BURLINGTON TERRACE
15-27 LANSDOWNE STREET and 384-400 ALBERT STREET EAST MELBOURNE, Melbourne City
Victorian Heritage Register












Statement of Significance
What is significant?
Burlington Terrace is a row of sixteen houses built between 1866 and 1871 to the designs of architect Charles Webb for HP Harris. It was a speculative venture for Harris and he did not live in any part of the terrace. The terrace forms a facade to both Lansdowne Street and Albert Street. Burlington Terrace makes an elegant return with a curved corner at 384 Albert Street. All the houses in the terrace have the same overall classically-derived decorative characteristics. The windows have simple mouldings. A bracketed render cornice runs uninterrupted the full length of the Albert Street facade and returns on Lansdowne Street, curving down at every junction of each group to follow the slope of the ground. A balustraded parapet runs the length of both parts of the terrace. Party walls are elaborately decorated with pressed cement details including elaborate brackets and acanthus leaves on top of each party wall forming the sides of the verandahs. The verandah is a continuous two-storey composite cast iron and timber construction. It contains a small decorative cast iron frieze below a dentillated cornice. Surviving original balustrade panels depict a pair of birds within an intricate foliated pattern. 400 Albert Street has a two storey brick stable block at the rear. The stable has parapeted gable ends and a corrugated iron roof. The pitched courtyard adjacent to the stables, served by the right of way from Lansdowne Street, was a common area for all the houses.
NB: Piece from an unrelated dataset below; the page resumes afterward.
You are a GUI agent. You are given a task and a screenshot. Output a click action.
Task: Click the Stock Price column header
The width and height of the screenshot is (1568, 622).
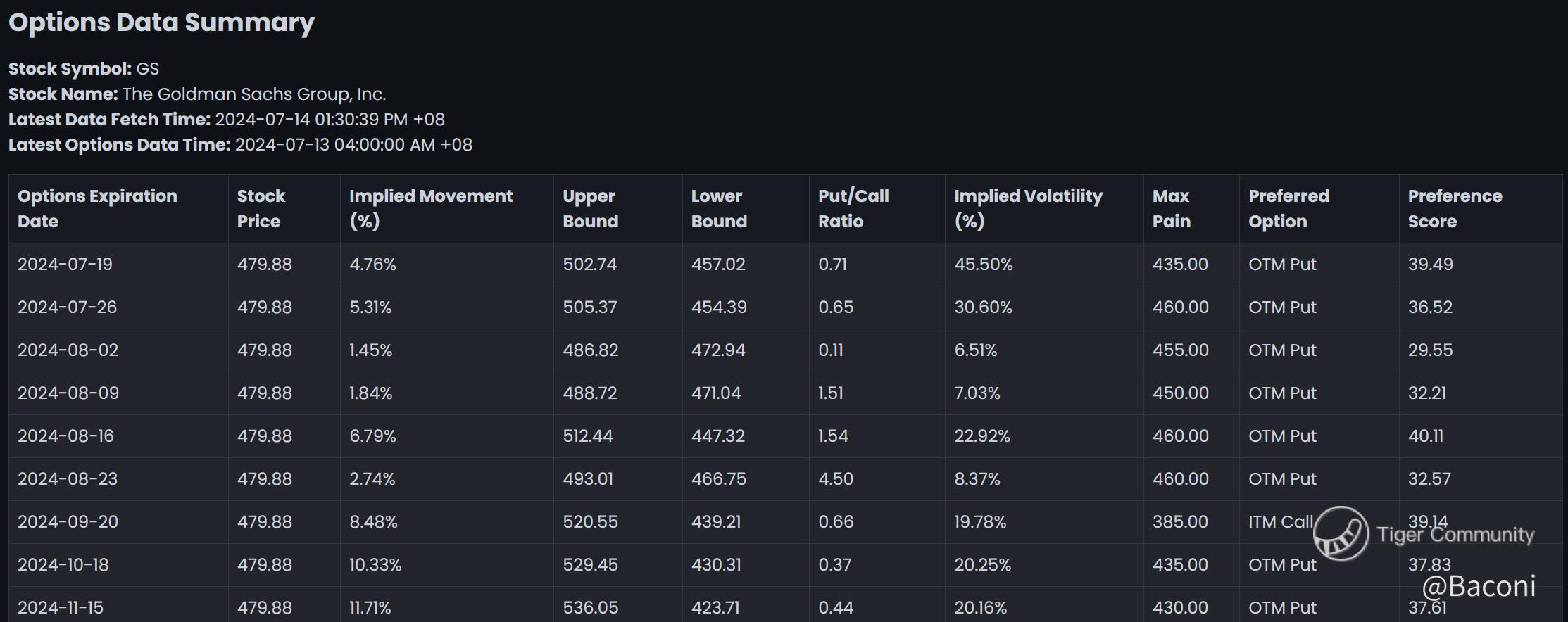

At the rear of each property there was originally an outside toilet. The pair of toilets at 19 and 21 Lansdowne Street are excellent examples, as the only two with decorated Dutch gables. In all cases the night soil access has been bricked up. Internally each house in the terrace had identical layouts.
How is it significant?
Burlington Terrace is of architectural and social significance to the State of Victoria.
Why is it significant?
Burlington Terrace is architecturally significant as an unusual example of intact terrace housing dating from the 1860s. The terrace is highly unusual for its facade to two streets with an equally unusual curved corner linking the two parts. It is one of the longest terraces in Melbourne and is an important example of the early work of noted architect Charles Webb, the designer of the Windsor Hotel, Melbourne Grammar School and Royal Arcade. The composite construction of the verandah with timber columns and cast iron balustrade panels and frieze demonstrates the evolution of the verandah before the later general use of cast iron.
Burlington Terrace is historically significant for its nineteenth century associations with members of Melbourne's business and Jewish communities who occupied the terrace as tenants. Through the survival of the coach house and the pitched yard at the rear of the terrace, Burlington Terrace demonstrates the communal provision for horse based transport at the rear of nineteenth century terraces.